Mediobanca’s Generali deal revives an old dry lending problem
Last April, Italy played host to an exciting board battle for control of insurer Generali. Majority shareholder Mediobanca wanted to put in place a slate of directors led by the current CEO, while Italian billionaire Francesco Gaetano Caltagirone favored an alternative team including a new CEO.
Six months earlier, Mediobanca boldly said it had borrowed an additional 4.42% of Generali’s outstanding shares “from a market-leading counterparty” to take its more than 17% stake and boost its voting rights. at the next annual general meeting.
Borrow shares only to use the voting rights of a AGM – known as empty voting – is a bit of a gray area. In theory, a company could borrow a large number of shares to influence a company in a direction that is not in the best interest of the stock lender.
The International Securities Lending Association (Isla) does not consider this behavior to be best practice. The activity also goes against the guidelines set out in the UK Money Markets Code, which is part of the Financial Conduct Authority’s senior management scheme.
But that particular confrontation took place in Italy, where the securities regulator, the Commissione Nazionale per le Società e la Borsa, raised no objections. Despite everything, after some rumors in the press on the validity of the operation, Mediobanca published a press release on April 11, according to it at the insistence of Consob, to say that it is “fully legitimate” to use borrowers’ voting rights. actions to influence the direction of a AGM.
At the April 29 meeting, Mediobanca comfortably won with 56% of the vote, meaning borrowed shares were not the deciding factor. Reuters reported that Mediobanca’s stake had fallen below 13% a month after the vote. While it was essentially a closed case in Italy, the episode got the nose in the nose of the Bank of England.
Given the size of the equity loan – 4% from one of Europe’s biggest insurers – the suspicion is that the liquidity was coming from the much deeper market in London. While this behavior is rare, the BoE is nonetheless on a mission to prevent a repeat.
At a May meeting of the BoE-led Securities Lending Committee, the central bank said it was “disappointed that this transaction took place in flagrant violation of Chapter 4, Section 6.3 of the UK Money Markets Code”.
This section of the code states that “it is good accepted market practice that securities should not be borrowed solely for the purpose of exercising voting rights, for example, in a AGM Where AGE”.
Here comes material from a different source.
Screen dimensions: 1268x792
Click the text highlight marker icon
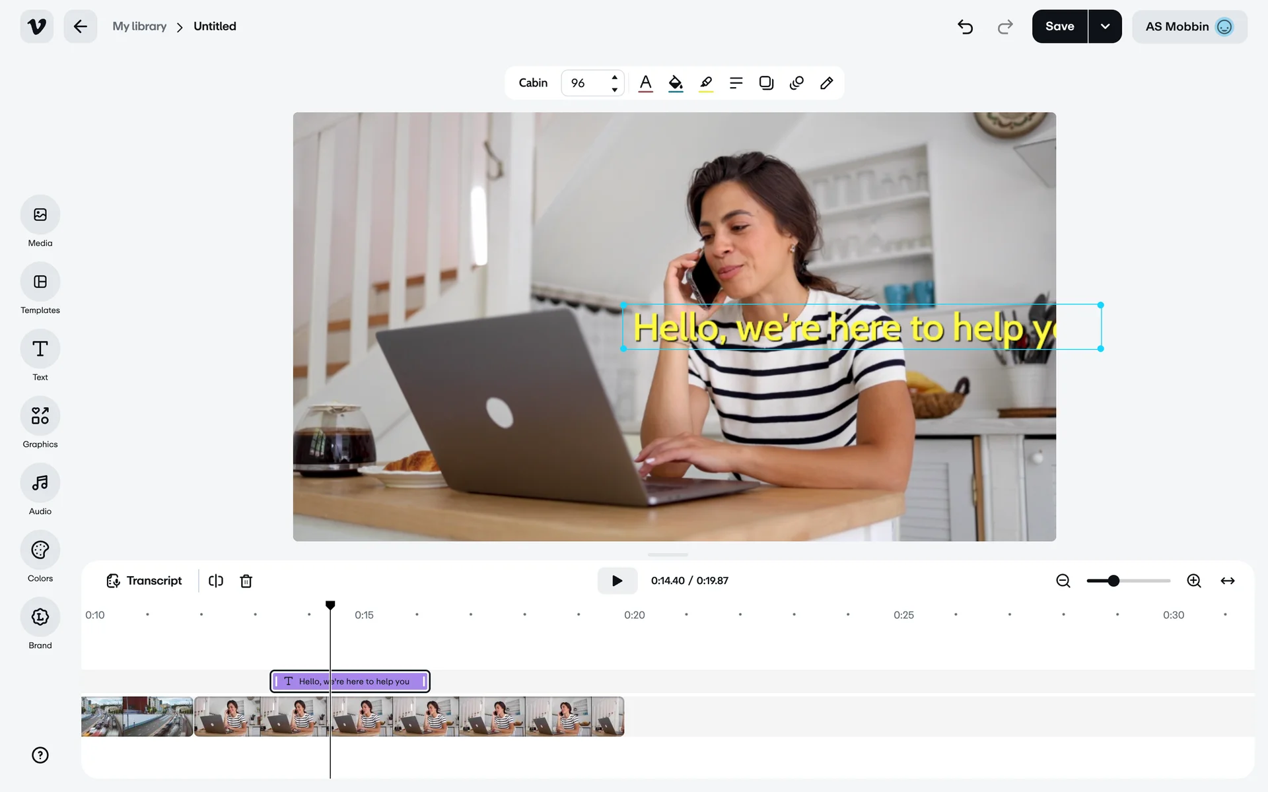tap(706, 83)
The BoE’s Money Markets Committee said at its May meeting that empty-vote fears could erode institutional investors’ confidence in lending stocks.
Mediobanca is not a signatory to the code but is a member of Isla. In a blog post in May, Isla chief executive Andrew Dyson said that borrowing shares to influence a AGM voting “should be considered market manipulation” and that it damages the reputation of the securities lending industry.
The BoE’s Money Markets Committee said at its May meeting that empty-vote fears could erode institutional investors’ confidence to lend stocks, ultimately threatening the smooth functioning of the market.
Lack of transparency regarding borrowers’ intentions was one reason Japan’s Government Pension Investment Fund pulled out of equity lending in 2019.
The committee considered whether to ask market participants to re-adhere to the code to remind them of this aspect, but the minutes indicate that this could lead to many opting out “until a new assessment has been company”.
Instead, sources say a letter outlining these issues should be written by the BoE to market participants. This should include any proposed changes to the code.
The Bank of England declined to comment.
The question now is whether the BoE’s recent efforts will make a difference.
For term loans over a period including a AGMsome suggest that lenders could do more due diligence on the motives of the borrower before closing the deal.
But much of the lending is done on so-called open transactions with no end date, and on platforms such as EquiLend where there is no information about a borrower’s intentions.
This means that it is up to the lender to decide whether or not to recall the shares before a AGM – finally, a trade-off between the relevance of the vote and the income generated by keeping the shares on loan.
Other factors may cause the change. With environmental, social and governance principles requiring shareholders to be more active in voting to maintain companies’ high corporate governance standards, recalls could be more frequent in the future.
Other rules may play a role, for example the UK and EUThe Securities Financing Transactions Regulation requires market participants to report their securities lending and borrowing positions, which means UK regulators can monitor cases of empty votes more closely.
After firing a warning shot on the matter, UK regulators may choose to regulate this activity more aggressively in the future. But with an apparent lack of interest in addressing the issue outside of the UKit’s also possible that this recent burst of attention is fading as quickly as it surfaced.